Good political leadership, a clear funding strategy and recognizing transport as part of a city’s economic development is key to improving mobility in a city, said Peter Hendy, commissioner of Transport for London, during his keynote address at the Urban Mobility India 2010 Conference & Expo in New Delhi, India.
“We’re not only talking about developing a city; we’re talking about developing in a sustainable way,” he told the audience of international experts, urban transport leaders and young professionals during the December 3 inaugural plenary session of the three-day conference.
Hendy acknowledged that Delhi will grow more in the next three years than London will in the next two decades, but he outlined some transport issues that are similar in both cities.
In the 1990s, transport was cited by London businesses as the city’s biggest problem, with congestion in Central London and crowded railways as impediments to economic productivity and competitiveness. Transport for London, the agency responsible for managing nearly all transport services across the capital, was established in 2000 to help “make the case for sustained investments and brave decisions” to deal with the city’s transport problems.

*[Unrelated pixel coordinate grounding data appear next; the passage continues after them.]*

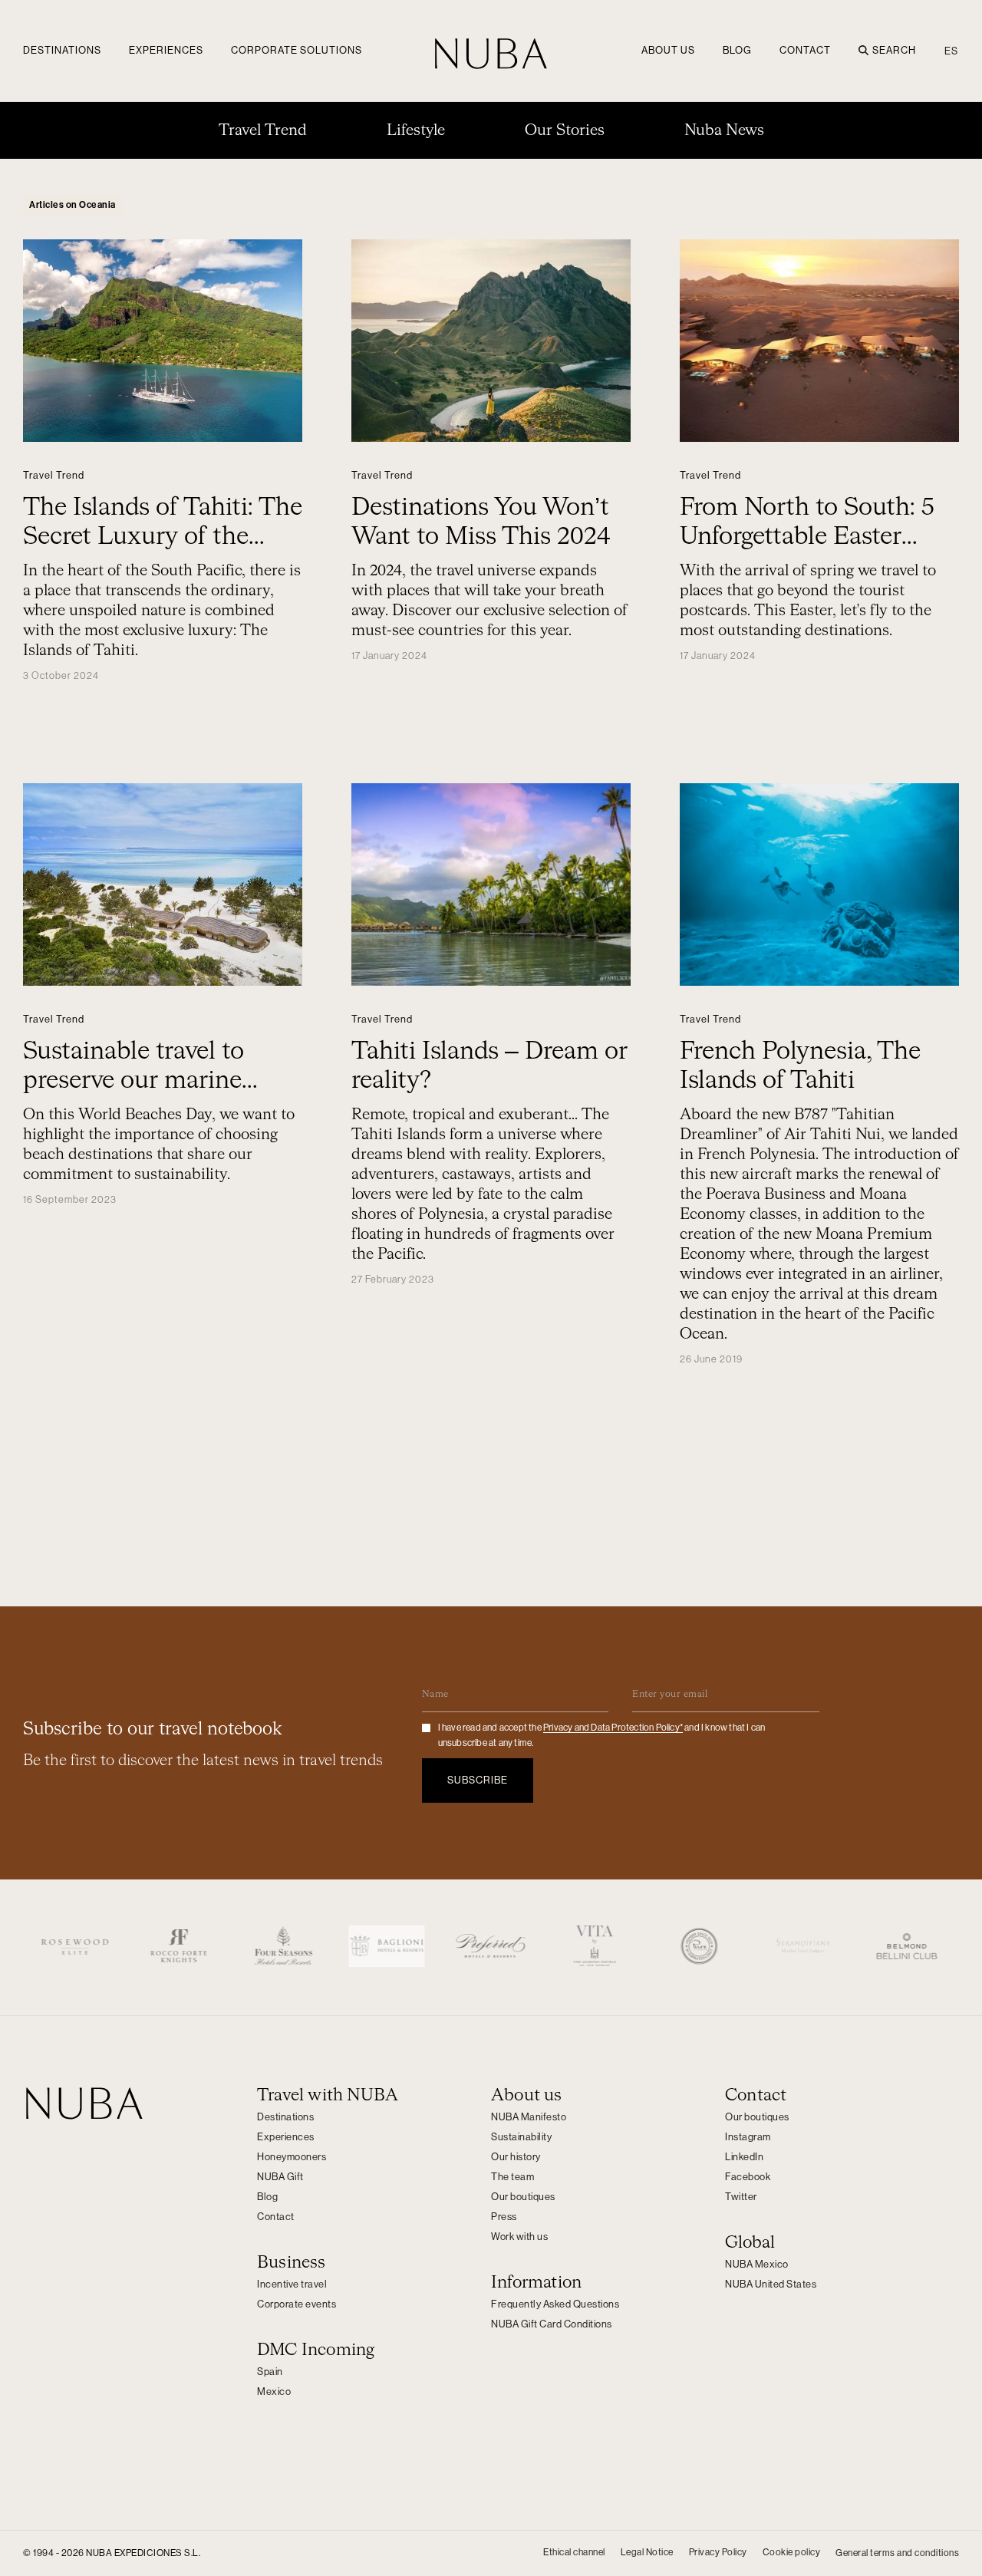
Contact (805, 50)
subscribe (477, 1780)
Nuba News (724, 130)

Hendy gave detailed examples of how London has developed one of the most integrated and complete transport systems in the world for a city of its size, with much of the progress coming only in the past ten years. Hendy pointed to solutions like congestion charging, a “Low Emission Zone,” hybrid buses, smartcard ticketing, and a new bike sharing system that have helped increase the use of public transportation by 7 percent.

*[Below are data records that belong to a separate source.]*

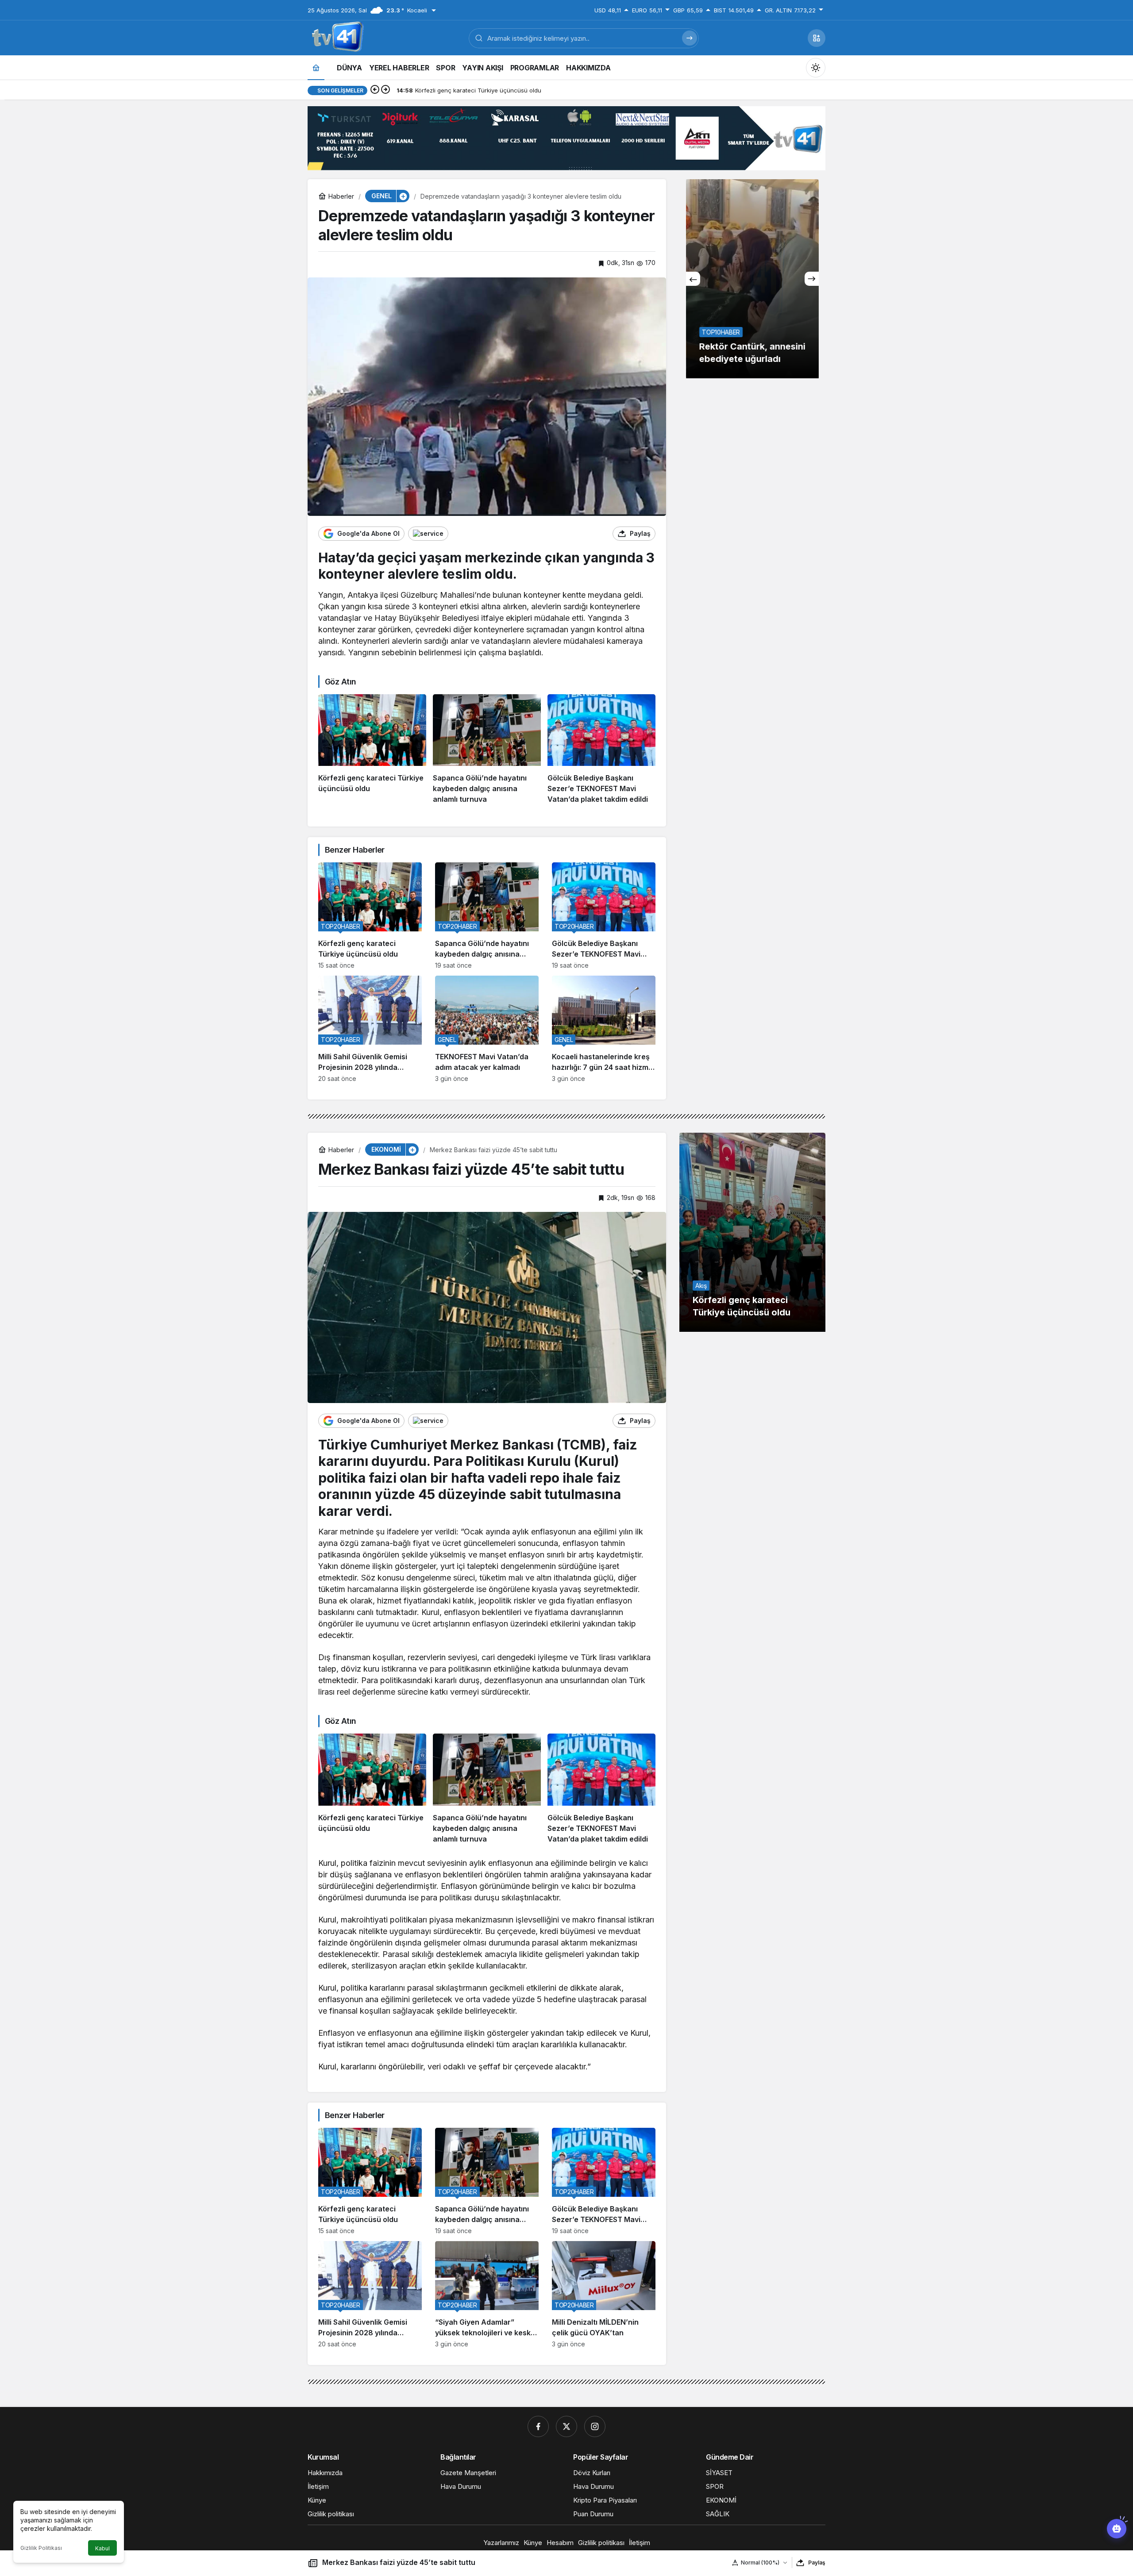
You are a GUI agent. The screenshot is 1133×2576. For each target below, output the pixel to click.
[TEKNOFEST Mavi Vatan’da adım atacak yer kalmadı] (487, 1029)
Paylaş (816, 2562)
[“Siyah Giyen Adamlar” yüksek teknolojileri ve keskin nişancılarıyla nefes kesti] (487, 2294)
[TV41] (336, 37)
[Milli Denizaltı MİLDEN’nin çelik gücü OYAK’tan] (603, 2294)
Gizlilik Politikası (41, 2548)
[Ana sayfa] (316, 67)
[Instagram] (594, 2426)
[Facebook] (538, 2426)
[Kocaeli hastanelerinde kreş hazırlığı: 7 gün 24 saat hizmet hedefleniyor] (603, 1029)
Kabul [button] (102, 2548)
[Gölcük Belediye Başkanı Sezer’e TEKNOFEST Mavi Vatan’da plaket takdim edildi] (601, 749)
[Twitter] (566, 2426)
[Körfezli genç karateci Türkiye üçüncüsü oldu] (372, 749)
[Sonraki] (385, 90)
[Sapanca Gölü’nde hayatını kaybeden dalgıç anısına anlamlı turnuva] (487, 749)
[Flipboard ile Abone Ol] (428, 534)
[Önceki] (375, 90)
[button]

At the same time, he said, London has also experienced significant setbacks, such as the delayed expansion and upgrade of the Jubilee line on the London Undergound. Problems included a lack of leadership, organization and strategy, plus external factors, like London’s weak representation in government and the perception that the capital city was too costly. The Tube project began under a public-private partnership (PPP) model, which Hendy said is a “common method of obtaining public capital for upgrades or projects without cost to the public purse,” but that proved to be “unworkable” for day-to-day operations of London’s commuter railway.
A simple case study in increasing bus patronage showed that small changes made big differences. The city established new quality standards for vehicles, staff behavior and service. Routes were simplified and timetables became more frequent and reliable. Hendy said integrated ticketing and Web-based user information systems were the two “essential components in making public transport trips in London understandable and usable.”
The transition to a single cash fare using the “Oyster” smartcard for nearly all types of public transport in the city “makes transport truly multi-modal,” he said. The ticketing system is so successful that London plans to sell it to other cities in the United Kingdom.
The city improved information systems to “harness the Internet by turning complex maps of 700 bus routes into information that’s personal,” Hendy added. The real-time travel information, available via Web and mobile applications, are particularly good during difficult times, Hendy said. During the recent snowstorms in London, the trip planner website experienced 1 million hits per day.
Hendy recognized that what works in London wouldn’t necessarily work everywhere else, but he said he hoped to “provide an inspiration to Indian cities” as they continue to grapple with increasing motorization and population growth.